Home Lega Basket AAntonini: “A Trapani mi hanno impedito di realizzare il progetto. Ripartirò altrove”

Antonini: “A Trapani mi hanno impedito di realizzare il progetto. Ripartirò altrove”

di Teresa Iorio

Le parole di Valerio Antonini non lasciano spazio a interpretazioni concilianti. L’imprenditore e presidente ha tracciato un bilancio amaro della sua esperienza a Trapani, parlando apertamente di ostacoli, promesse mancate e di un progetto che – a suo dire – non gli è stato permesso di realizzare.

Valerio Antonini: “Conto di ripartire in una nuova città, con nuovi stimoli”

Antonini guarda già avanti, ma lo fa chiarendo con decisione il perché del passo indietro: «Conto di ripartire in una nuova città, con nuovi stimoli. A Trapani non mi hanno consentito di realizzare un grande progetto». Una frase che sintetizza un rapporto ormai compromesso con il territorio e, soprattutto, con l’amministrazione locale.

Il nodo centrale della vicenda è la Cittadella dello Sport, un investimento che Antonini definisce strategico e già strutturato: «Pubblicheremo in questi giorni l’accordo firmato con il fondo Gem, che aveva accordato alla mia società 170 milioni di euro per realizzare la Cittadella dello Sport». Un progetto che, secondo l’imprenditore, avrebbe portato sviluppo concreto e occupazione: «Avrei garantito 400 posti di lavoro».

Eppure, sempre secondo la sua ricostruzione, proprio quell’iniziativa avrebbe generato frizioni politiche: «Questo ha creato grandi problemi al sindaco, che probabilmente aveva fatto qualche promessa in campagna elettorale a imprenditori locali.
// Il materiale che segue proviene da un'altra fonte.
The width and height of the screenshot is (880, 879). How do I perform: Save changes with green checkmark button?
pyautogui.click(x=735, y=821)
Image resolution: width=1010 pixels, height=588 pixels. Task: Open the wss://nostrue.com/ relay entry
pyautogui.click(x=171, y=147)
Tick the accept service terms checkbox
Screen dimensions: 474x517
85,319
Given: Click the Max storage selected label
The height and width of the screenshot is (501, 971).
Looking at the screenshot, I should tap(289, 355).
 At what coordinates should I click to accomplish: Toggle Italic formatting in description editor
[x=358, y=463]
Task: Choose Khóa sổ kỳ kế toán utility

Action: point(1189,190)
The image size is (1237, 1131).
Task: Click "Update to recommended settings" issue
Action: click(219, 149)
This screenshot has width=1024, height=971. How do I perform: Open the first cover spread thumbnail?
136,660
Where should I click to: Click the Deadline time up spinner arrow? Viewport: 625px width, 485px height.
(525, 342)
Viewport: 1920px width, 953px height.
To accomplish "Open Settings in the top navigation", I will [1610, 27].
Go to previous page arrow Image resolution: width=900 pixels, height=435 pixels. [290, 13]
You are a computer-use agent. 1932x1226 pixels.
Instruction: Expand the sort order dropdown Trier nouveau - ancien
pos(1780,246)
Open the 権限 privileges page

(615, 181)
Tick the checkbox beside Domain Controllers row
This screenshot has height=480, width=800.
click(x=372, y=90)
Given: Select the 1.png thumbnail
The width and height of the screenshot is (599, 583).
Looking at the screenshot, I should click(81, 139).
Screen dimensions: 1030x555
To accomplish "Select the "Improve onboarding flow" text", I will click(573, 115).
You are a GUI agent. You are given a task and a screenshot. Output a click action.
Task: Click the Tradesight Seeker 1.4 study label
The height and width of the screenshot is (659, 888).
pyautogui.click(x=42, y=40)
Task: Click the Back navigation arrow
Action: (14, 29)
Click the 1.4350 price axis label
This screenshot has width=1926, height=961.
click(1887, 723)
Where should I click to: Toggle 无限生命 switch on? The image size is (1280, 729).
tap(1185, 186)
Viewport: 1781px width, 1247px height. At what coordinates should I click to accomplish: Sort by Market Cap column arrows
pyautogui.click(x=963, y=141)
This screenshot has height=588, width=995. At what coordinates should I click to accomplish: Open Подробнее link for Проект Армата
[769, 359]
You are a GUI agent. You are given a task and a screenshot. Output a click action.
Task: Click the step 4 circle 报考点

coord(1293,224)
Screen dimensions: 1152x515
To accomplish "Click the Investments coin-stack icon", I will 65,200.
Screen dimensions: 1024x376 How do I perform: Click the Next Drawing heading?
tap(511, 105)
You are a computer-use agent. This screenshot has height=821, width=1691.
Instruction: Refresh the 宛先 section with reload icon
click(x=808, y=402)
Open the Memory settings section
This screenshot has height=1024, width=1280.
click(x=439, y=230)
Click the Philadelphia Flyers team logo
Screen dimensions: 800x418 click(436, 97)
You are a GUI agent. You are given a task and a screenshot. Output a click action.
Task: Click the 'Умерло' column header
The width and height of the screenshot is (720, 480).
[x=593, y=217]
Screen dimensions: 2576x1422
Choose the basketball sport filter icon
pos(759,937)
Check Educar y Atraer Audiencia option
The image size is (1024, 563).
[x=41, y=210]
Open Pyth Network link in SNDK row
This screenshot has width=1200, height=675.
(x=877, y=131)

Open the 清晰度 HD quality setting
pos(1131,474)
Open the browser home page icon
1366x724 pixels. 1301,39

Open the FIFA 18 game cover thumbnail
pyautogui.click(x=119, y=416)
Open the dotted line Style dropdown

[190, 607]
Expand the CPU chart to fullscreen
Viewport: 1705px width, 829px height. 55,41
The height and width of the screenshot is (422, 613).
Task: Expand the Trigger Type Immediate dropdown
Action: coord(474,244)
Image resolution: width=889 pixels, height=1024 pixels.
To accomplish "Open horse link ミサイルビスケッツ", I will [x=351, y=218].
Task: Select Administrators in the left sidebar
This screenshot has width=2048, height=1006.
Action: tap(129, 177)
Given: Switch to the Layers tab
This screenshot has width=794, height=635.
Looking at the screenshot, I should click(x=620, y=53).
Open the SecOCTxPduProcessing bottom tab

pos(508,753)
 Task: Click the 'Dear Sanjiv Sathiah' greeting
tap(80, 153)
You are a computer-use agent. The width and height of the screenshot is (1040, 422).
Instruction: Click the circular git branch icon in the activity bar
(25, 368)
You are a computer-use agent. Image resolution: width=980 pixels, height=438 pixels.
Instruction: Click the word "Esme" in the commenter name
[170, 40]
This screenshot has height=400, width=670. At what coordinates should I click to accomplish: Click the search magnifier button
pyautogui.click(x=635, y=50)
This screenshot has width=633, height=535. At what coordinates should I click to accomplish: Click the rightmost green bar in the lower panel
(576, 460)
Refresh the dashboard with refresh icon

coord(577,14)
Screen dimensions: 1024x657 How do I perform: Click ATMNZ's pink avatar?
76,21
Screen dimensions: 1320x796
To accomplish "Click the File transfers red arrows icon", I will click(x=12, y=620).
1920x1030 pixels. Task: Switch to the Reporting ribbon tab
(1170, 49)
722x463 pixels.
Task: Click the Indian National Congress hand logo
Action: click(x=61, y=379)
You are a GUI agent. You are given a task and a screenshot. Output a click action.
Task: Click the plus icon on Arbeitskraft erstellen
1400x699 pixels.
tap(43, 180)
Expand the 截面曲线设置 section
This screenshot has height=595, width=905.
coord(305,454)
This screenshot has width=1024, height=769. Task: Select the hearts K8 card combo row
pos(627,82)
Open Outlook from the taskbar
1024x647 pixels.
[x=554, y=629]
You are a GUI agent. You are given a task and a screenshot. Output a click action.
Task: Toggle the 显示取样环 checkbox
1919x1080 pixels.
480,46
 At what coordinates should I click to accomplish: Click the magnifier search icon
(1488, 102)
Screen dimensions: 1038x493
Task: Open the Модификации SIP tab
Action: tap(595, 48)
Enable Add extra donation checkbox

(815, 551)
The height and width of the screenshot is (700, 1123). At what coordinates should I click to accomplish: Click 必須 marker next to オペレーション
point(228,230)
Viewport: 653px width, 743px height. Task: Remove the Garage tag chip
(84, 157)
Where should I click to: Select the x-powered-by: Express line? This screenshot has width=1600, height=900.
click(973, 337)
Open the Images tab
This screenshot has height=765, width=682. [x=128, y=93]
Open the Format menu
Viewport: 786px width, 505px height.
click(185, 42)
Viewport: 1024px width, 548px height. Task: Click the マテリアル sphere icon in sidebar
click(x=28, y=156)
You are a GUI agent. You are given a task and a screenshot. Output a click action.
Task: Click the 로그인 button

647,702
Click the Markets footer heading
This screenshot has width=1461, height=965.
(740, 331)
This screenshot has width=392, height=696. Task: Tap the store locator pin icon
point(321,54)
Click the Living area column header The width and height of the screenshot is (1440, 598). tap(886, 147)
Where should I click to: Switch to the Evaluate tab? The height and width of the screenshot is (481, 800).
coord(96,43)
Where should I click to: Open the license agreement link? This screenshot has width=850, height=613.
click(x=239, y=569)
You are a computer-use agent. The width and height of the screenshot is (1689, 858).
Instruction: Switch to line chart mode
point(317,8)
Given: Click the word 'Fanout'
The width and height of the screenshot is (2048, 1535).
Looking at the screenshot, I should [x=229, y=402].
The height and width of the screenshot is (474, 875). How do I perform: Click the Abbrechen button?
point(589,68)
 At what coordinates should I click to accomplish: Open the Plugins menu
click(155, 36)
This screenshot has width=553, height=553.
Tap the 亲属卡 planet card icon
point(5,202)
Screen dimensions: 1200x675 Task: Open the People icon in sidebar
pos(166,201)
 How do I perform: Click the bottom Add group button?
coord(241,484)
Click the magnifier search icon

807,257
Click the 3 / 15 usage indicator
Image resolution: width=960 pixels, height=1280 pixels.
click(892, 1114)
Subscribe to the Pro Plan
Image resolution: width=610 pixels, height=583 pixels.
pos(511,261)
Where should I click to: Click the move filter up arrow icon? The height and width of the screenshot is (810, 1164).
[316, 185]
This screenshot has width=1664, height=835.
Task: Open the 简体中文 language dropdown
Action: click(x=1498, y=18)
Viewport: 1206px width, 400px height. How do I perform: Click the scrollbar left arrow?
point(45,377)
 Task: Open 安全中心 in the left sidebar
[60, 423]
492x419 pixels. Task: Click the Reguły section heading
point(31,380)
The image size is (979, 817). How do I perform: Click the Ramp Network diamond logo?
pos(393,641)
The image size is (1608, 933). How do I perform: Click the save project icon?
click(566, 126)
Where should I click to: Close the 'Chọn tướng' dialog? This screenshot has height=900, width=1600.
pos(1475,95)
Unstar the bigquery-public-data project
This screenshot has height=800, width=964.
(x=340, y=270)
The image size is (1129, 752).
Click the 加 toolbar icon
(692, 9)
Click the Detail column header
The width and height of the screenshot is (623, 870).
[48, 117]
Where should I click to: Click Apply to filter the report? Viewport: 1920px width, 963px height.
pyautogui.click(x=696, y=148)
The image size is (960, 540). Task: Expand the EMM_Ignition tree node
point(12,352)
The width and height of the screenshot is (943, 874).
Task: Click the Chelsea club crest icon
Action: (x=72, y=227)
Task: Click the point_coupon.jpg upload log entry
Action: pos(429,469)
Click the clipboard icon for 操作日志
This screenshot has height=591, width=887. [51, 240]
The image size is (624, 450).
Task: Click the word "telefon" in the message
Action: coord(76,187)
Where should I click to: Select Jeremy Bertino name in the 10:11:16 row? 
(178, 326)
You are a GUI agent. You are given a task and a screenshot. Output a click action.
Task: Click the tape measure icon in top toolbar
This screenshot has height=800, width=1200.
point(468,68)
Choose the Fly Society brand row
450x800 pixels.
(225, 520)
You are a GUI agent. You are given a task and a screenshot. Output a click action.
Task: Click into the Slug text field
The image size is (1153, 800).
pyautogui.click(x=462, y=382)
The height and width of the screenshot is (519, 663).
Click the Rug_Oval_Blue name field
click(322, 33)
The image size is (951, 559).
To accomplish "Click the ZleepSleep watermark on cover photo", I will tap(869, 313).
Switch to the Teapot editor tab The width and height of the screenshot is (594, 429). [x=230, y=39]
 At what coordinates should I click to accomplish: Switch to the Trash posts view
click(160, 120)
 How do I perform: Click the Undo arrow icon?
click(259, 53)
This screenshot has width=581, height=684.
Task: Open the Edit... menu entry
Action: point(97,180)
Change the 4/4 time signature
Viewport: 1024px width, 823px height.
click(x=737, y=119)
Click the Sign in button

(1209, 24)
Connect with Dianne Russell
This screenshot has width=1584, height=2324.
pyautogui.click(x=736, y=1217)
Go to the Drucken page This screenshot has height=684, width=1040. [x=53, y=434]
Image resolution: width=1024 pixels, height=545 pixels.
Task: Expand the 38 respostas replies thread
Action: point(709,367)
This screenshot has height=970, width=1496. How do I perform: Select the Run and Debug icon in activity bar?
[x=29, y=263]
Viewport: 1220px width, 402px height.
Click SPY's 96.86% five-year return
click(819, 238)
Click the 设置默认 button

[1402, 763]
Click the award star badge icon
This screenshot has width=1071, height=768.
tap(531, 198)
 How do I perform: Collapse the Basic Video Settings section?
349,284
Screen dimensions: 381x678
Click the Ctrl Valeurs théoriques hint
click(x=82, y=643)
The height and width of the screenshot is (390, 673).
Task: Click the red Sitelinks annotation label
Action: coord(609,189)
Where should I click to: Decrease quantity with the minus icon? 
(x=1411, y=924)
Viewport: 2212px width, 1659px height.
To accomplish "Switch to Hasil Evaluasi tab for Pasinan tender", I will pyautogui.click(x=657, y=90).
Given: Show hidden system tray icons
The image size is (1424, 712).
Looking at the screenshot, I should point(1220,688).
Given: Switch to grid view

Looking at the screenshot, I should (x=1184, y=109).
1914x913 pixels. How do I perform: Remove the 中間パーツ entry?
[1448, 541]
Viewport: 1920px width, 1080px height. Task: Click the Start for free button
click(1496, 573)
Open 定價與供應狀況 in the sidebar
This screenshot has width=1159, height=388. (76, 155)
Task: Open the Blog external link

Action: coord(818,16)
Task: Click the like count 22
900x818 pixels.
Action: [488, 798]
Da lì siamo stati ostacolati in tutte le maniere». Un’accusa diretta, che chiama in causa dinamiche istituzionali e interessi contrapposti.

Il tono si fa ancora più duro quando Antonini parla della situazione legata ai titoli sportivi: «Adesso devo salvare i titoli, non permetto che vengano toccati dopo tutto quello che ho investito. Lotterò fino alla fine». Nonostante il momento di difficoltà, il presidente ribadisce la sua convinzione che la vicenda non sia chiusa: «Oggi può sembrare che siamo in una situazione di grandissima difficoltà, ma vi assicuro che le sentenze che arriveranno dalle varie giustizie e dalla Commissione Tributaria ribalteranno la situazione come un calzino

Nessun passo indietro, dunque. Solo la consapevolezza che l’esperienza trapanese, per come si è sviluppata, non può proseguire. Antonini non chiude allo sport, né agli investimenti, ma chiarisce che lo farà altrove, in un contesto che gli permetta di lavorare senza ostacoli politici e burocratici.